Com a pandemia de covid-19, tenho dado muitas palestras assim, porque dá para fazer tudo pelo computador. Então tenho falado com grupos de Fundamental I e II, e dizendo que elas podem fazer parte das Ciências e serem protagonistas. Nessas conversas, também falo sobre a origem da humanidade, na África. Gosto de afirmar que eles não têm razão para ter vergonha da cor da pele, e conto como era o continente africano antes de os europeus chegarem e acabarem com ele.

Qual é o papel da escola no enfrentamento ao racismo estrutural? 

Em primeiro lugar os professores precisam de formação, de qualificação sobre a Lei nº 10.639, para compreender que a História da África não é sobre escravidão. Ela tem de ser contada desde antes da invasão europeia.

E precisam estar atentos às falas que eles trazem, a mostrar um bom exemplo para as crianças negras, porque não existe pior coisa no mundo que não poder ser o que se é. E na aula, as lindas, as ricas, são sempre meninas loiras de olhos azuis. Aí quando é assassino, estuprador, é sempre um negro ou uma negra. Mas na vida não é assim.

Outro ponto é que as escolas precisam contratar professores negros. Quem está dando aula? Quem é o diretor? E quem está lavando o chão? Porque isso se amplia para perguntas como: quem é governador? Quem é presidente da República? A criança tem de se espelhar naquela professora preta, para poder pensar que ela também pode ser uma professora. É um começo, uma passo para uma grande caminhada que ainda temos pela frente.

Como os educadores podem ajudar a semear nos estudantes negros a possibilidade de sonhar e ter confiança para ir atrás de seus objetivos?

Essa criança tem toda razão de estar triste e não ter sonhos, porque ela não vê um futuro. Então apresente futuro. Conte histórias de pessoas negras, meninas e meninos, que passaram por situações parecidas, mas que foram fazendo isso e aquilo, e hoje são exemplo. Assim as crianças vão saber que existe possibilidade e oportunidade. E vá atrás do que essa criança gosta de fazer, dê oportunidades para que ela desenvolva isso. 

E todo e qualquer sonho que a criança contar para você, responda: sim, você consegue! Você vai ter de estudar e trabalhar o dobro ou o triplo não por ser negra —, mas pelo racismo estrutural, que vai dar dificuldades para que você estude nas melhores escolas. Mas você consegue. Você não é menos inteligente, e não é porque você é pobre. É por causa do racismo, desses 388 anos de escravidão, de 132 anos de mentira da Abolição da Escravatura, que proporcionaram várias dificuldades para as pessoas não brancas. É o racismo que fica segurando, impedindo.

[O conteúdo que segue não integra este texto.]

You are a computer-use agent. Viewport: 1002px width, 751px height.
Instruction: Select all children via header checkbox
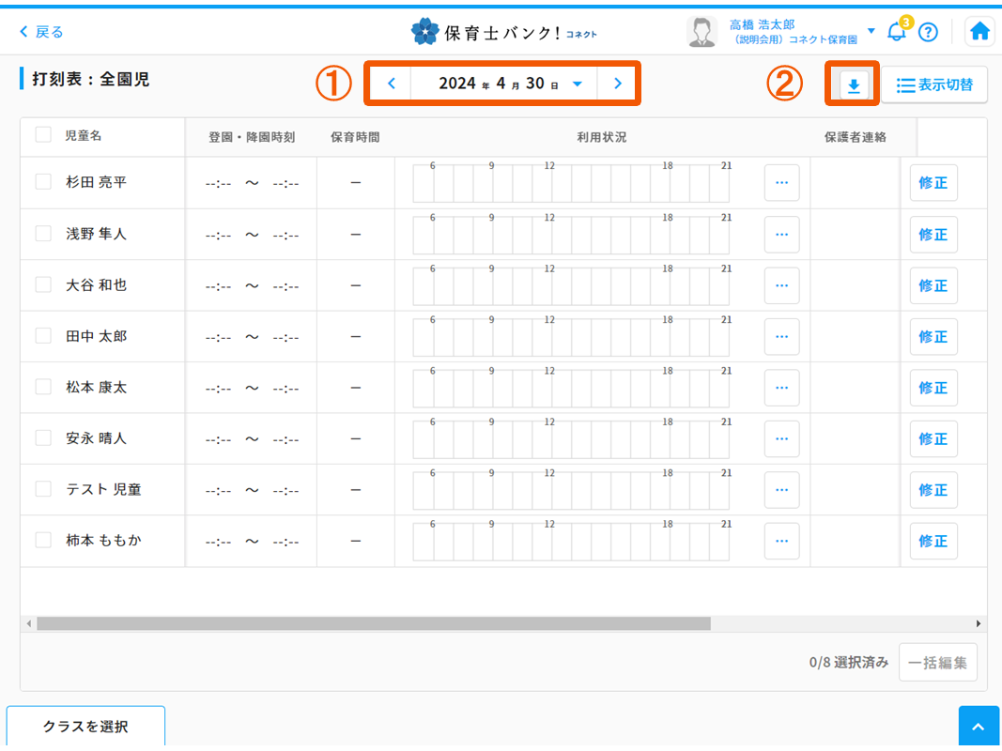[43, 135]
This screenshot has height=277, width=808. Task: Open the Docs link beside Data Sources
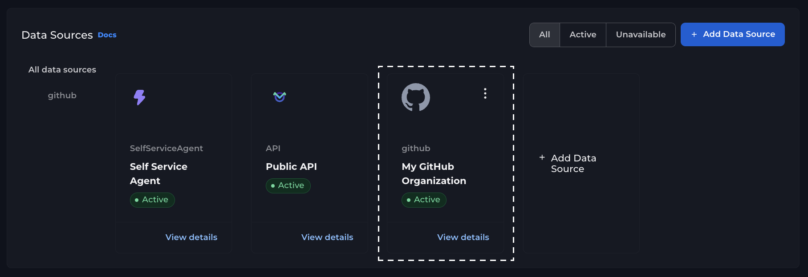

Mas você é inteligente e capaz.

Essa criança vai ouvir que ela não vai conseguir porque ela é preta. Mas é importante ela saber que não é por isso, e que ela é a pessoa mais capaz do mundo. Nossos antepassados atravessaram o oceano nas piores condições e sobreviveram. Suportaram a escravidão e sobreviveram. Veio a mentira abolicionista e ainda estão vivendo. E estão dentro da escola. Não existe ninguém mais capaz do que ela. Jamais diga que não vão conseguir, nem que seja um bebê. E se a pessoa tem essa capacidade de prever o futuro, então prefiro que ela me diga o resultado da loteria [risos].